*Task 1*: In the passage on Fräulein Else, what amount does the second telegram from Else's mother say is needed?
*Task 2*: Quote the passage on Fräulein Else between "Arthur Schnitzler's Fräulein" and "immediate public acclaim.", inclusive.

Arthur Schnitzler's Fräulein Else, a first-person stream of consciousness narrative like None but the Brave (Leutnant Gustl), was first published in 1924 and received immediate public acclaim.

 

The plot is simple. It’s 3 September 1896. The adolescent woman Else is staying in a hotel in San Martino di Castrozza in Southern Tyrol, a fashionable summer holiday resort in the then Austro-Hungarian Empire, today in Italy, with her well-to-do aunt and cousin. In the afternoon she receives a telegram from her mother informing her that her father, a lawyer and gambler, needs 30,000 guldens in order to return embezzled money and to avoid prison as well as humiliation. Since there is no other hope for the family, Else is asked to approach the rich art dealer Dorsday, a family acquaintance, present at the hotel and to make him lend her father the necessary money. The young woman follows her mother’s wishes, but Mr. Dorsday requires something in return that Else is reluctant to give: he wants her to take off her clothes and pose naked in front of him that night. The request plunges the young and inexperienced Else into a deep inner tumult. She considers all possibilities that are left to her, acquiescence, rebellion, even suicide. When a second telegram arrives from her mother in the evening telling her that the amount needed is 50,000 guldens, the young woman takes her decision. She goes down to the lobby with nothing but her fur coat on and takes it off in front of all hotel guests including Mr. Dorsday, so everybody will think that she suffered a nervous breakdown. To soothe her nerves she had taken a dose of veronal, a strong sedative and hypnotic very common at the time, or more than just one dose that shows effect when Else regains her hotel room and her bed where the story and Else’s stream of consciousness end.

*Data segment*:
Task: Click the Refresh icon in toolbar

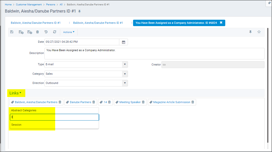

*Exercise solution 1*: 50,000 guldens.

*Exercise solution 2*:
Arthur Schnitzler's Fräulein Else, a first-person stream of consciousness narrative like None but the Brave (Leutnant Gustl), was first published in 1924 and received immediate public acclaim.